┌────────

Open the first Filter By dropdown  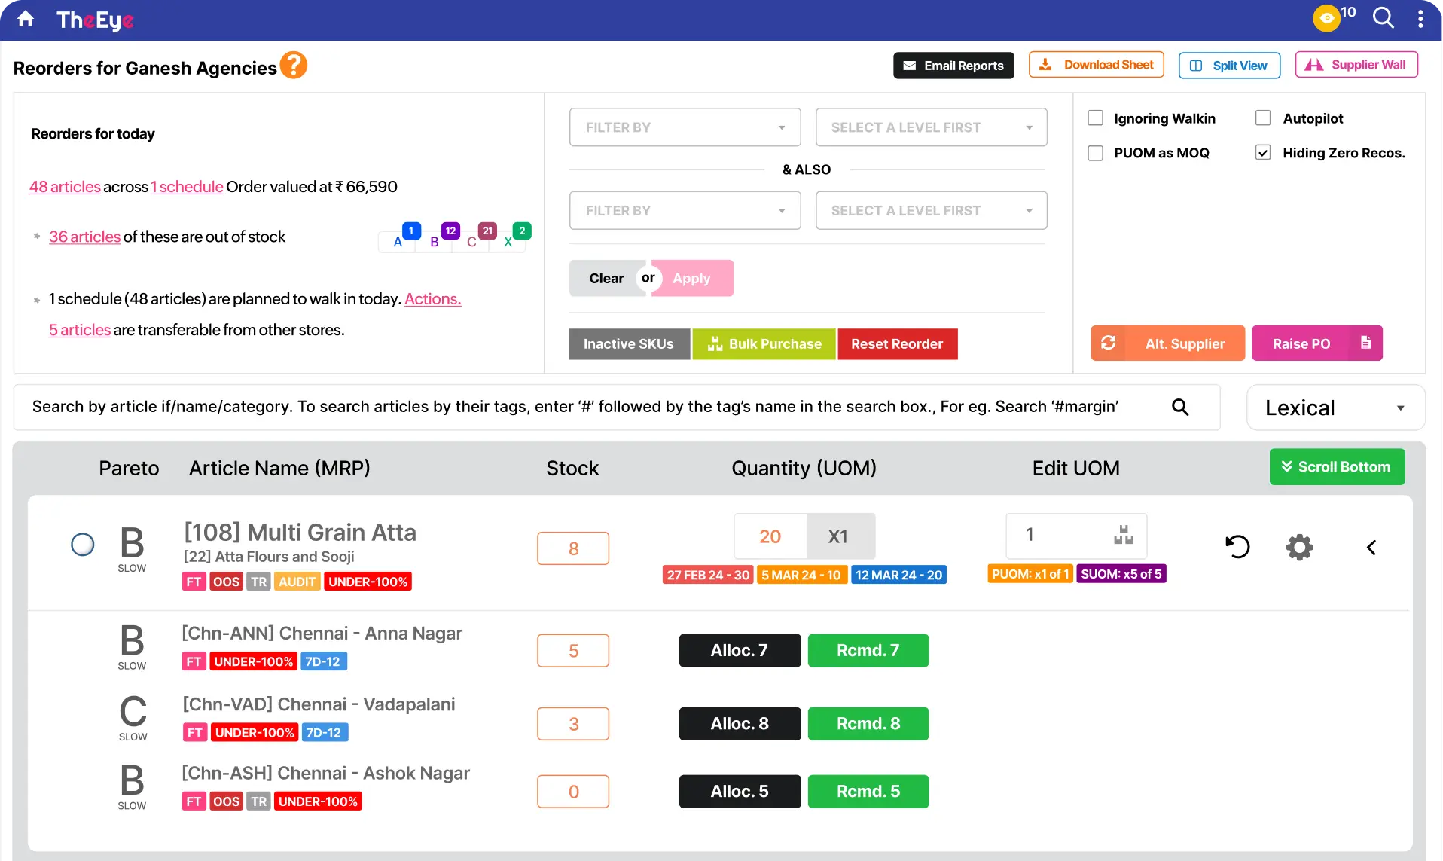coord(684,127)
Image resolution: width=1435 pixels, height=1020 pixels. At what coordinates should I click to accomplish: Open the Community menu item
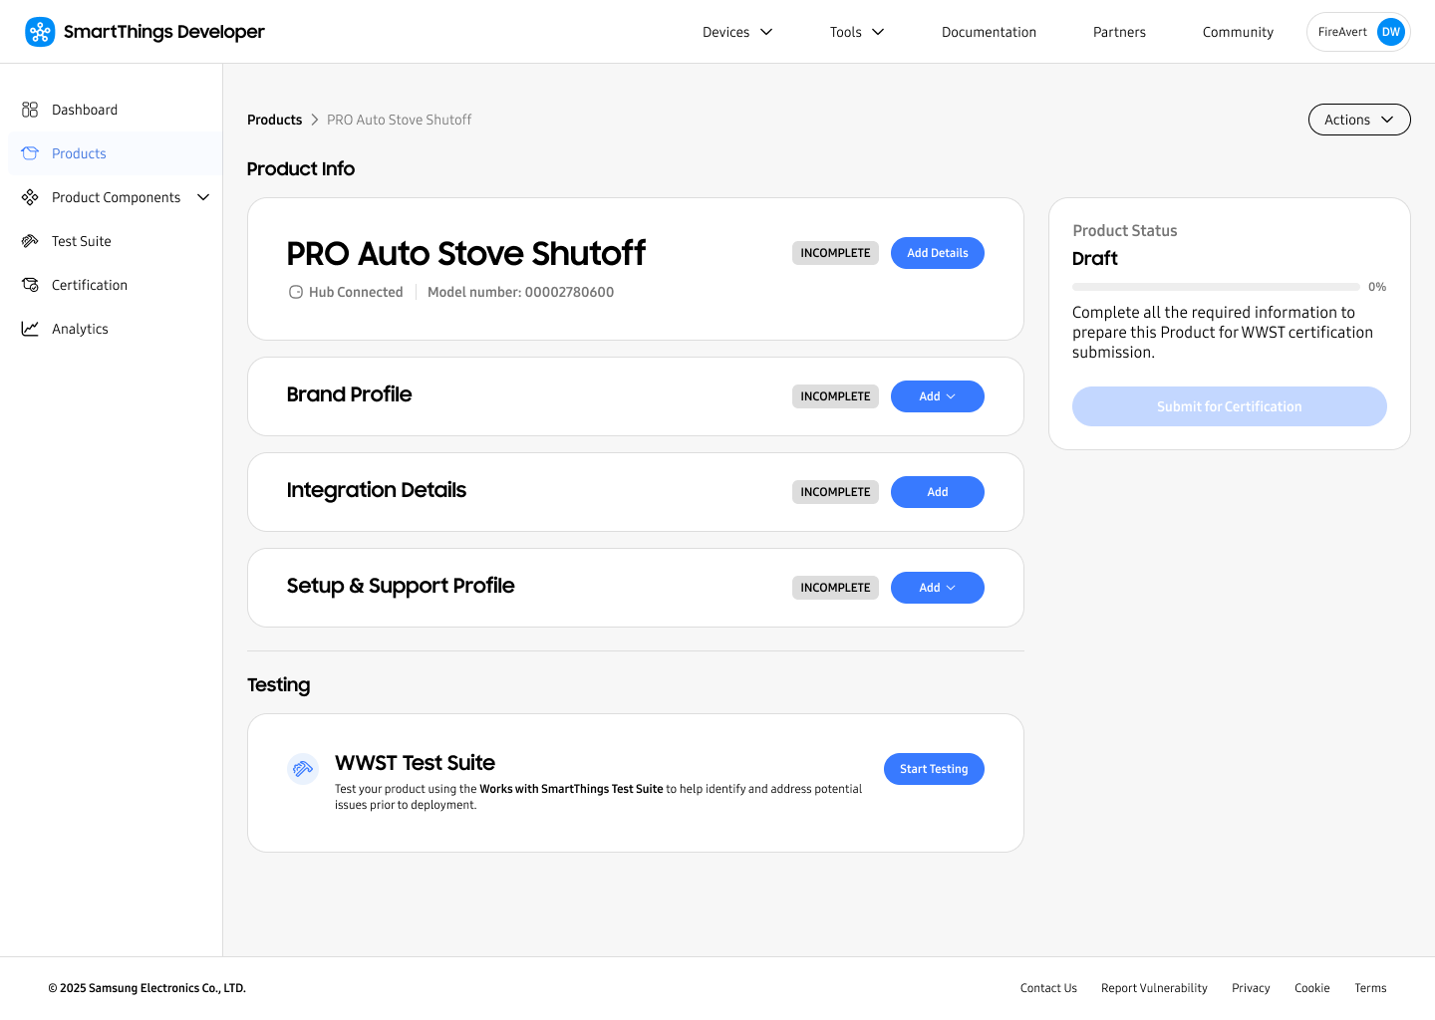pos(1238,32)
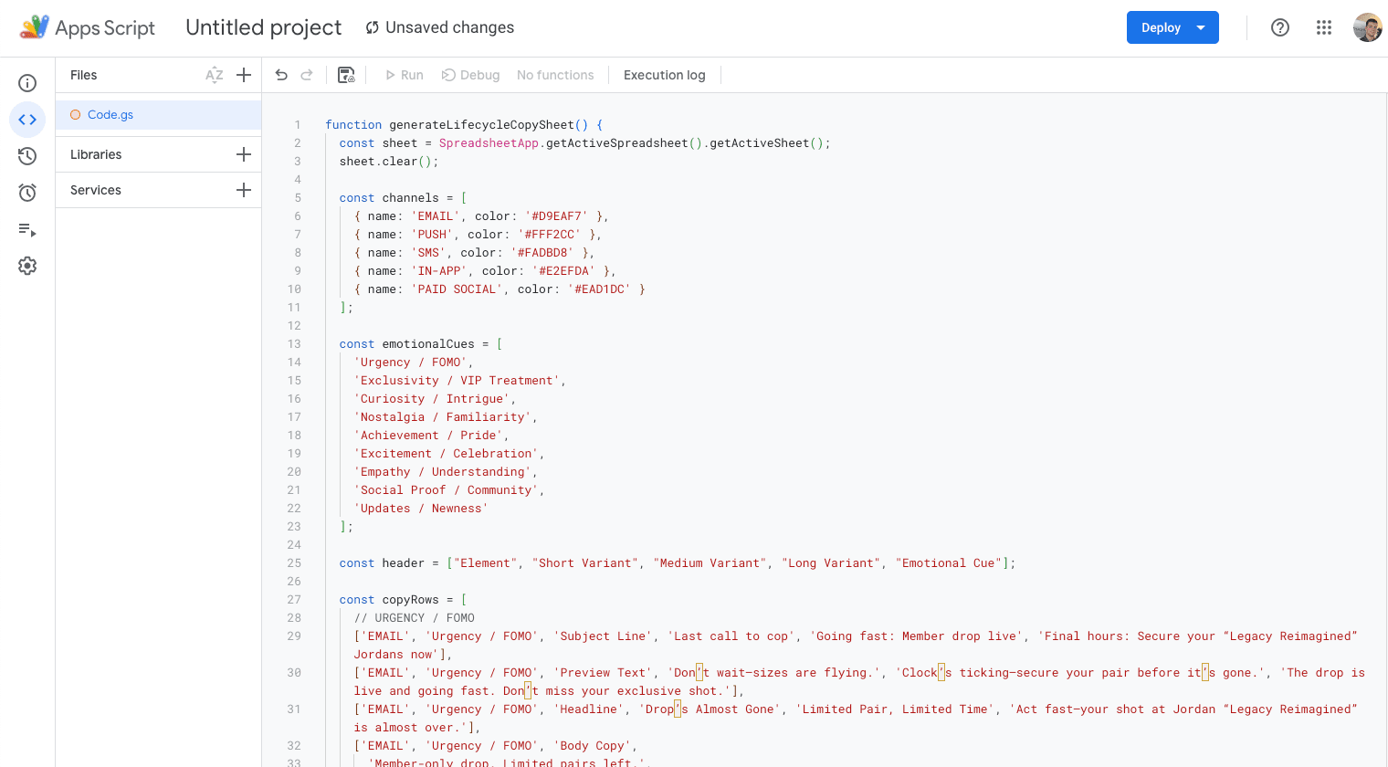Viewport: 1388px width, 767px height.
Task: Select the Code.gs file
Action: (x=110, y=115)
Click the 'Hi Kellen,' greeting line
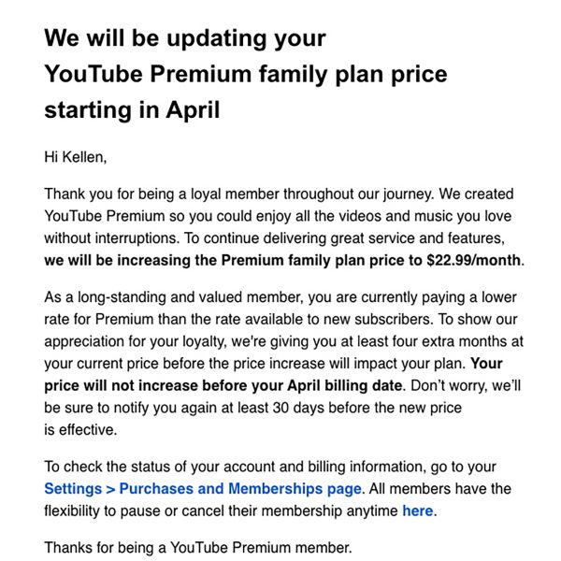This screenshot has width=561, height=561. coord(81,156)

└────────

Problem description:
Can you copy out the records above word for word, starting at the line that contains "Image resolution: width=1435" and ending at the end of the records, and leave the pictures out?

In response:
Image resolution: width=1435 pixels, height=1020 pixels. At what coordinates should I click to accomplish: Open the Community menu item
pos(1238,32)
Viewport: 1388px width, 767px height.
Task: Select the Code.gs file
Action: (x=110, y=115)
Click the 'Hi Kellen,' greeting line
This screenshot has width=561, height=561. coord(81,156)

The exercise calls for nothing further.